Laranjas de Portugal



Em terras da Beira, pouco apropriadas para o cultivo de citrinos, há um ditado que diz que as laranjas só são doces depois de confessadas, que é como quem diz, depois de passar a Páscoa. Outro ditado junta-se a este dizendo que as laranjas são boas nos meses que não têm R. Está pois a chegar o tempo das laranjas!
Ao falarmos deste fruto, tão popular em todo o país, vem-nos à memória a sua denominação em diferentes países do mundo e o que isso tem a ver com a nossa história.
Pois bem, vamos conhecê-la.
Em Portugal este fruto denomina-se laranja e em Espanha naranja. Em França e em Inglaterra dá-se o nome de Orange, denominação que se repete, com algumas variantes, em outros países. Na região nórdica, de uma forma geral, chama-se appelsin que é o mesmo que pomme de chine ou maça da china. Na região mediterrânica e eslava assume o nome do nosso país, Portugal, de que é exemplo a Grécia (portocálo) ou a Bulgária (portocale) e, finalmente, no mundo árabe, muitos países denominam este fruto por burtugali ou alburtugali, isto é, um fruto originário de Portugal. Até no longínquo Irão vamos à mercearia comprar uma purtugali.

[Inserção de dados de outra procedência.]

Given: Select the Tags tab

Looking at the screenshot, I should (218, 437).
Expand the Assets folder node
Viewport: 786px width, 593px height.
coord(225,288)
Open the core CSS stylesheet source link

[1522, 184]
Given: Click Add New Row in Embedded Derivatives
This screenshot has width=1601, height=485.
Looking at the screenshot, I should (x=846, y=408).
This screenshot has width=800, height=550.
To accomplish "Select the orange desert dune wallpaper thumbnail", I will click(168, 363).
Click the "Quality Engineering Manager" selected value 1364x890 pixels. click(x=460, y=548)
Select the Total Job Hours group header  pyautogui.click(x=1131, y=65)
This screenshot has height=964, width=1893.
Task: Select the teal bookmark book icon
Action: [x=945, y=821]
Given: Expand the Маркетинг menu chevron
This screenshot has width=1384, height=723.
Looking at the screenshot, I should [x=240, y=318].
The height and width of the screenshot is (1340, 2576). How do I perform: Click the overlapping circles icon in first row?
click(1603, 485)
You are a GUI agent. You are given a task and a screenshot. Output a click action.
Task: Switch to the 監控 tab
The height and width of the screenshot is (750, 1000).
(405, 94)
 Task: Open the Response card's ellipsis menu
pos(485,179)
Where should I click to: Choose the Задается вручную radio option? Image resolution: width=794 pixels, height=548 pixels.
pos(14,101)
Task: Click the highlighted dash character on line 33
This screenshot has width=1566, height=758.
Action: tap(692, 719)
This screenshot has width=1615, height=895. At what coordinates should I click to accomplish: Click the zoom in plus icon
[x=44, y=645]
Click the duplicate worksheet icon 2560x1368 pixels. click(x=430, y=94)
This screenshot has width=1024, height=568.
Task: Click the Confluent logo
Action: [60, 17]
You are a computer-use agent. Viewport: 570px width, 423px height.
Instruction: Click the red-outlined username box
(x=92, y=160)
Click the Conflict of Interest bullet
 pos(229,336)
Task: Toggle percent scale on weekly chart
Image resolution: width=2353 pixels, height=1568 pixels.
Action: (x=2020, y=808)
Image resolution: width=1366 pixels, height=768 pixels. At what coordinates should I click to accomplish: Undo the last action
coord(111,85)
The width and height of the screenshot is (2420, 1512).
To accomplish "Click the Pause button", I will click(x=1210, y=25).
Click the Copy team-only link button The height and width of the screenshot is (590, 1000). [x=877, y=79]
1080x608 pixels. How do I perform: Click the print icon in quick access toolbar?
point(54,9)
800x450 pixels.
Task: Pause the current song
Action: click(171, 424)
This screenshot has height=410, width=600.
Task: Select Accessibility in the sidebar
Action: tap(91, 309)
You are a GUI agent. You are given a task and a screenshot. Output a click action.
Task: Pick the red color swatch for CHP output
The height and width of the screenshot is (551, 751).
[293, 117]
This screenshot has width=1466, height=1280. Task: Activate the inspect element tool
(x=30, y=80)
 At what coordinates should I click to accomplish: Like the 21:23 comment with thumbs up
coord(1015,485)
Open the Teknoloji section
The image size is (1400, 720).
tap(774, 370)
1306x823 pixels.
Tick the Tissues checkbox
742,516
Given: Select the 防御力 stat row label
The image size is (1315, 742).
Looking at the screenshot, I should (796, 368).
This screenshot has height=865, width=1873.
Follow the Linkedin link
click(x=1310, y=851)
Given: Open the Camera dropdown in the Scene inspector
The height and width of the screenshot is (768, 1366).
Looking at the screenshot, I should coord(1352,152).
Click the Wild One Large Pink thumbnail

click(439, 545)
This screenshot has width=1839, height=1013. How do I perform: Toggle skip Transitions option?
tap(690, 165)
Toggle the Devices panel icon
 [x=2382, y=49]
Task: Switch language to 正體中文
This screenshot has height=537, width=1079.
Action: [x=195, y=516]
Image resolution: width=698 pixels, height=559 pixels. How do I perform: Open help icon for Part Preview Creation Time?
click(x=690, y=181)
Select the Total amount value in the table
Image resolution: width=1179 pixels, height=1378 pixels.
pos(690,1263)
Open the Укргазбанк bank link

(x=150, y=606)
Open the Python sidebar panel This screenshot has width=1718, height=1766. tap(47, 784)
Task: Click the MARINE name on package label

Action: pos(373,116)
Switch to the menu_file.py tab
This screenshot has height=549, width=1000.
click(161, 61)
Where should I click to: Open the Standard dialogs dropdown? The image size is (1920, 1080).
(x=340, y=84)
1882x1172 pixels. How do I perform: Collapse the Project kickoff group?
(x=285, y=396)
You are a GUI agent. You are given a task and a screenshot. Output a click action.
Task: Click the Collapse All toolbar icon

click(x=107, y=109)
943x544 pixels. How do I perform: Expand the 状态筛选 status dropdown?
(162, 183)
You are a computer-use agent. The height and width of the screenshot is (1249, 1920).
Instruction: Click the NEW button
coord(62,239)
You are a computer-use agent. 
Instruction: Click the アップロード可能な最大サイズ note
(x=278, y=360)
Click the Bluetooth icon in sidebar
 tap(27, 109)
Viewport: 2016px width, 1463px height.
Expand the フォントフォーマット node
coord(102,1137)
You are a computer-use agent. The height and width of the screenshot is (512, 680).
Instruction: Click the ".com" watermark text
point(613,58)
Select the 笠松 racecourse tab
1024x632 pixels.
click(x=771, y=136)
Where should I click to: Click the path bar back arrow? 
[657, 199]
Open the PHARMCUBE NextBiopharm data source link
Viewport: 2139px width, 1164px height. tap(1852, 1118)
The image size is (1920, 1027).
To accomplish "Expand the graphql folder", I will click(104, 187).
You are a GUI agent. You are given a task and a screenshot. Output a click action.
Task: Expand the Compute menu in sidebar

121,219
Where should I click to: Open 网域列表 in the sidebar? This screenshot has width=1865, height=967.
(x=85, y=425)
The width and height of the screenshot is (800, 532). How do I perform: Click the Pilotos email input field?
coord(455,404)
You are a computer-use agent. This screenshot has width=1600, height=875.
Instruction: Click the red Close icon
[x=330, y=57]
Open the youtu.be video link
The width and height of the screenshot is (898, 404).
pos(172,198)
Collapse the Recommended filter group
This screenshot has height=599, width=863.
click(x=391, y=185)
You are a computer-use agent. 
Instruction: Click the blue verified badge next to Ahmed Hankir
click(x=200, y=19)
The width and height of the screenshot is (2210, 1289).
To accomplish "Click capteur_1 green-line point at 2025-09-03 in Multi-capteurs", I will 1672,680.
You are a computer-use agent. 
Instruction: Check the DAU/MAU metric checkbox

Será então a laranja originária de Portugal? Temos informação da existência de laranjais no nosso país desde a Idade Média. Mas as laranjas não eram então muito apetecíveis porque eram azedas. Os laranjais serviam apenas para se lhes retirar a flor e com ela fazer água de flor de laranjeira e florada. Aquela servia para aromatizar todos os doces que então se confeccionavam, desde a marmelada aos doces de ovos, a florada era uma compota também feita com a flor de laranjeira. Tratava-se de um doce muito habitual na época moderna apresentado em todos os receituários até ao século XVIII. A laranja era assim um fruto que não devia ser muito valorizado enquanto alimento, por ser azedo ou pouco doce e, ao contrário do limão, não ter grande aplicação para tempero da comida.
Mas são os portugueses que nos seculos XVI e XVII trazem do Oriente, melhor dizendo, da China e da Índia, variedades doces de laranjas e limões e, a partir daqui, as difundem por todo o mundo. Logo, quando Vasco da Gama chegou à Índia, em 1498, Álvaro Velho, que nos deixou uma importante descrição dessa viagem, anota que os nativos lhes levarão muytas laranjas doces muyto melhores que as de Portugal” .
No século XVII começamos a ouvir falar com frequência das laranjas da China, uma variedade doce que adquiriu tanto sucesso em Portugal e na Europa que D. Pedro II decretou, em 1671, a proibição de exportação de laranjeiras desta variedade.
  No século XVIII, em 1721, Francisco da Fonseca Henriques, um médico português ao serviço de D. João V, para além das laranjas azedas, constata a existência em Portugal da laranja da China, da laranja doce e de uma outra nem doce nem azeda, a bical. A laranja doce, provavelmente introduzida com as descobertas marítimas, seria muito diferente, em termos de doçura, da variedade asiática, entretanto introduzida, e por isso as distinguiu. Uns anos antes, em 1680, no primeiro livro de cozinha editado em Portugal, o seu autor, Domingos Rodrigues, propõe já que se coloquem na mesa, na primeira coberta de princípios, ou seja, entradas, num banquete servido a um embaixador, pratos de laranjas da China guarnecidos com limões doces. Um mimo, um regalo, uma novidade bem portuguesa acabada de chegar do Oriente, que ficava bem na mesa para adoçar a boca.
E assim o fruto que nós denominamos laranja se foi divulgando pelo mundo através do nosso país com o nome ou de pomme de chine, applesin, maçã da china, portocale, burtugalli…. Nós que demos novos mundos ao mundo também demos novas palavras, também nos demos a nós próprios. Portugal é uma palavra que soa a estranho para denominar um fruto mas está carregadinha de história, quer dizer, de sumo!